Working as an audio designer is a lot of fun - my working day is just playing at my hobby (so my wife tells me). But there is a lot of slog - I can spend 9 months on coding, and when I come to listen to it I get just a small (and expected) improvement in sound quality. But I am cool with that, Rome wasn't built in a day and big things happen with lots of tiny steps. But when I am doing a listening test I have specific expectations - like improving noise floor modulation will make it sound smoother for example - so I build up detailed expectation of what the changes will bring.
Not so when I first heard the Hugo/Mojo code.
Now I had spent a lot of effort reducing RF noise, improving jitter performance, for the internal interpolators within the DAC. And I was expecting it to sound a bit smoother and more natural. There were also other improvements I had made, but I was not expecting much change over the Qute DAC which Hugo was most like as it had the same 4e pulse array DAC.
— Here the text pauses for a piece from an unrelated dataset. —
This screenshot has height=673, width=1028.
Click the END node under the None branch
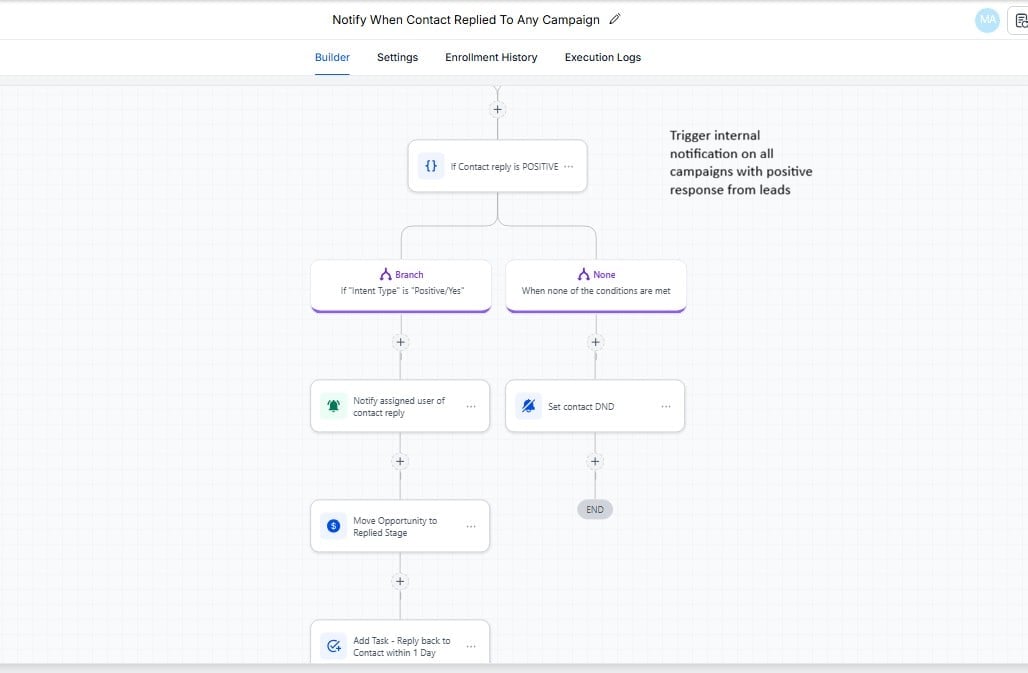[x=595, y=509]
But hearing the new code was by far the biggest unexpected change in sound quality I have ever experienced - now it wasn't about the normal things we talk about - instrument separation, details, sound-stage etc - but the way that you could engage with the music - toe tapping, being able to hear the way instruments "talk" to one another, just being able to forget about the sound and simply enjoy the music. I simply had not had that engagement with music before.
Obviously, I was very excited about the musicality improvements, but I just had no idea where and why I was getting this big change - so it was extremely puzzling, as it identified a big hole in my knowledge. But that's where as a designer things get very exciting, as I work primarily to get better sound through understanding what is going on.
Eventually, with the Dave project, I got to understand what I had accidentally stumbled upon. What was really weird was that from an engineering perspective we are talking about very subtle things - very small improvements in the accuracy of timing as the signal goes from sampled data back to a continuous analogue signal. But these tiny changes, to me at least, have a profound way of how I enjoy music.